Les députés nationaux Venance Eyanga Mboyo et Patrick Namazihana Bachoke ont déposé, le vendredi 12 juin 2026, au bureau de l’Assemblée nationale, une proposition de loi visant à encadrer l’identification des personnes physiques en République démocratique du Congo.
À travers cette initiative, les deux élus entendent répondre à une problématique de longue date liée à l’absence d’un système national d’identification efficace.
Selon l’exposé des motifs, cette situation prive l’État d’informations démographiques fiables et actualisées, avec des répercussions sur la gouvernance, la sécurité, la planification du développement ainsi que l’organisation des scrutins.
Les auteurs du texte estiment qu’en l’absence d’un mécanisme centralisé d’identification, les pouvoirs publics peinent à disposer de données précises sur la population, sa répartition sur le territoire et son statut administratif. Cette lacune complique notamment la mise en œuvre des politiques publiques et le suivi des mouvements migratoires.
La proposition de loi intervient également dans un contexte marqué par des défis sécuritaires persistants.

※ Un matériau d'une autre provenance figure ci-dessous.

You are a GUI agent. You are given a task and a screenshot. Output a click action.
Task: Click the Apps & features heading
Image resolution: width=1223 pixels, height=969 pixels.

Pour les initiateurs, un système d’identification moderne permettrait de mieux distinguer les citoyens congolais des ressortissants étrangers, tout en renforçant le contrôle administratif et le suivi de l’état civil.
Les deux députés soulignent par ailleurs que les insuffisances du dispositif actuel ont souvent alimenté les controverses entourant les opérations d’enrôlement des électeurs. Faute d’un fichier général de la population régulièrement mis à jour, les processus électoraux ont nécessité des opérations spécifiques, coûteuses et parfois contestées par les acteurs politiques.
Le texte s’inscrit dans la dynamique des réformes déjà engagées par les pouvoirs publics, notamment à travers la mise en place du fichier général de la population et l’instauration de la carte nationale d’identité. Il prévoit l’établissement d’un cadre juridique unique définissant les règles de collecte, de traitement, de conservation et de protection des données d’identification.
Parmi les innovations proposées figure l’interconnexion des bases de données de plusieurs secteurs, notamment l’état civil, la santé et les services migratoires, afin de permettre à l’État de disposer d’informations fiables tout en garantissant la protection des données personnelles.
À terme, Venance Eyanga et Patrick Namazihana ambitionnent de doter la RDC d’un système moderne d’identification, considéré comme un levier essentiel pour renforcer la sécurité, améliorer la crédibilité des processus électoraux et soutenir les politiques de développement.
Le texte devra désormais suivre son parcours parlementaire avant son examen par les commissions compétentes de l’Assemblée nationale.